A naive calculation of the partial norms in the denominator would take $O(d^2)$ time, which is too slow for large embeddings. The paper optimizes this using backward cumulative summation. We precompute the squared norms from the end of the vector to the beginning: $r_i^2 = \sum_{j=i}^d x_j^2 = r_{i+1}^2 + x_i^2$ This allows the entire transformation to run in a single $O(d)$ pass, enabling the C implementation to exceed 1 GB/s throughput.
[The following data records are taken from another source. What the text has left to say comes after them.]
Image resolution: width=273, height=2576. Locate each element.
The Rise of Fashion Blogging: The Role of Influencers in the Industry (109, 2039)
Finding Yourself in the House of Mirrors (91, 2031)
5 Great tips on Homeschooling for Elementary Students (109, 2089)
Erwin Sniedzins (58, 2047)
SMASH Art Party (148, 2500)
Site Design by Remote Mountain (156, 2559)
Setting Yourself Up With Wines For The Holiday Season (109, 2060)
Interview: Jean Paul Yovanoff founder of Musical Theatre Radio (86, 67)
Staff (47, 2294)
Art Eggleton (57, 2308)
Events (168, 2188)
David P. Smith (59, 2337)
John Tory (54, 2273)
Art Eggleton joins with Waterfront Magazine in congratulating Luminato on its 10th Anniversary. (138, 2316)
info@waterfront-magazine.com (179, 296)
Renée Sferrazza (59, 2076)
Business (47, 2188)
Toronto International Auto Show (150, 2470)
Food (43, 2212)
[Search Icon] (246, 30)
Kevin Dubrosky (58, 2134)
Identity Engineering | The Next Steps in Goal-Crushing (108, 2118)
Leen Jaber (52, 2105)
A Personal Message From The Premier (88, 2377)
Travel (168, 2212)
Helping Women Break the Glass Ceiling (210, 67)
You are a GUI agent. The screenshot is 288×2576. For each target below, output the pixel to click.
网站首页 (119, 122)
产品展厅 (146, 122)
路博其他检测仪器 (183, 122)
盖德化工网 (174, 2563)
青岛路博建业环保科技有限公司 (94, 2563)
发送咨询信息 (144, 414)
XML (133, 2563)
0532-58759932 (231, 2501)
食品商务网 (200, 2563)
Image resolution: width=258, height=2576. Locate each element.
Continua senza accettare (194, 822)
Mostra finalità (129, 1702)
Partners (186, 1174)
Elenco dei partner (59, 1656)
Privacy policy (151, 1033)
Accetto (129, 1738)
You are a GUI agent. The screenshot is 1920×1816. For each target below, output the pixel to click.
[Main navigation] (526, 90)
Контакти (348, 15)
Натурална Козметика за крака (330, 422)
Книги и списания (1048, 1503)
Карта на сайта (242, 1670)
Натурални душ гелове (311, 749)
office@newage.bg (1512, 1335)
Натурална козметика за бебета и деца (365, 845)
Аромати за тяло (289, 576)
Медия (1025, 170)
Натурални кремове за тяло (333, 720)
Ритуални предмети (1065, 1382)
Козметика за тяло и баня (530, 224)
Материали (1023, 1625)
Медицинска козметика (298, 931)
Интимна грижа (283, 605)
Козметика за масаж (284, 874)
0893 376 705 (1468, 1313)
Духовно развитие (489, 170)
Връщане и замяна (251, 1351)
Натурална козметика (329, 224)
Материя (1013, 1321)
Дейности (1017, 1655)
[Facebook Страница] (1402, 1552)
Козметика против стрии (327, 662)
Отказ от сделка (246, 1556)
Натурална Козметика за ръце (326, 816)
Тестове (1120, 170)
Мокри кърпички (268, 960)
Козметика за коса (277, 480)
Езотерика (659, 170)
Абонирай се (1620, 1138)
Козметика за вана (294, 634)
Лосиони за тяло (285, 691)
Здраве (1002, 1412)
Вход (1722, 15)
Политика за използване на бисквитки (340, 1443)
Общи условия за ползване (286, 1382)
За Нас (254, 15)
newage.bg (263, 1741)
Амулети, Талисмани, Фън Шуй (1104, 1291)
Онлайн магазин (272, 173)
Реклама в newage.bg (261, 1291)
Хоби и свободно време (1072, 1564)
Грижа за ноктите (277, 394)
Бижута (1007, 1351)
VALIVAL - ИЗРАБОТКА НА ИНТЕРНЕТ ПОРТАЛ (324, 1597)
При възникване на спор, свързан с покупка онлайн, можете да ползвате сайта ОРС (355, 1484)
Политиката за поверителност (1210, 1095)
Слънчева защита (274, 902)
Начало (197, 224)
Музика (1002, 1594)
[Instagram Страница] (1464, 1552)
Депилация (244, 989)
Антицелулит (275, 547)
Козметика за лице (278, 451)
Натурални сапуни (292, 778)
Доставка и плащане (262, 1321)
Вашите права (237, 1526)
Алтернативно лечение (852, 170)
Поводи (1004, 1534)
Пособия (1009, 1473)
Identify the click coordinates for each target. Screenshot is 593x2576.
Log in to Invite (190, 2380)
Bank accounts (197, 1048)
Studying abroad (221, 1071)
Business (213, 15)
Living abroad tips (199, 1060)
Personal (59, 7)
Step 3: Transposition and Byte Shuffling

If we have a batch of 1,000 vectors, we don't compress them individually. We lay them out in a matrix and transpose it. This groups the "Angle 1" of every vector together, then all the "Angle 2"s, etc.

Because of Measure Concentration, these angles are almost all near $1.5708$. In IEEE 754 float32, any number in the range $[1, 2)$ has an exponent of exactly 127. The result: After shuffling the bytes to group exponents together, the compressor sees a massive stream of identical 127 bytes, which compresses to nearly zero bits.

Step 4: Entropy Coding

Finally, the reordered byte stream is passed to Zstd. Because the "noise" (the mantissa) has been tamed by the geometric transform and the exponents have collapsed, Zstd can finally break the 1.33x wall.

Actual Python Implementation:[*](The transformation is mathematically invertible. Decompression simply applies the reverse trigonometric identities ($\sin$ and $\cos$) to reconstruct the Cartesian coordinates.)

import numpy as np
import zstandard as zstd

def compress(x, level=19): # x: (n, d) unit-norm float32
    n, d = x.shape
    xd = x.astype(np.float64) # Double precision for transforms
    ang = np.zeros((n, d-1), np.float64)
    for i in range(d-2):
        r = np.linalg.norm(xd[:, i:], axis=1)
        ang[:, i] = np.arccos(np.clip(xd[:, i] / r, -1, 1))
    ang[:, -1] = np.arctan2(xd[:, -1], xd[:, -2])
    ang = ang.astype(np.float32) # Store as float32
    shuf = np.frombuffer(ang.T.tobytes(), np.uint8).reshape(-1, 4).T.tobytes()
    return np.array([n, d], np.uint32).tobytes() + zstd.compress(shuf, level)

def decompress(blob):
    n, d = np.frombuffer(blob[:8], np.uint32)
    ang = np.frombuffer(zstd.decompress(blob[8:]), np.uint8).reshape(4, -1).T
    ang = np.frombuffer(ang.tobytes(), np.float32).reshape(d-1, n).T
    ang = ang.astype(np.float64) # Double precision for inverse
    x, s = np.zeros((n, d), np.float64), np.ones(n, np.float64)
    for i in range(d-2):
        x[:, i] = s * np.cos(ang[:, i])
        s *= np.sin(ang[:, i])
    x[:, -2], x[:, -1] = s * np.cos(ang[:, -1]), s * np.sin(ang[:, -1])
    return x.astype(np.float32)

Results and Real-World Impact

The results are stable across 26 different configurations. Whether you are using text, image, or multi-vector models, the 1.5x ratio holds firm.

Why should you care?

If you are running a high-traffic embedding API or a massive vector database, this is a "free" win.

• Lower Latency: Sending 1.5x less data over HTTP means faster API responses.
• Lower Costs: 30% less storage means 30% lower database bills.
• Agility: Since it's training-free, you can implement this today on any model, from OpenAI's text-embedding-3-small to open-source BGE models.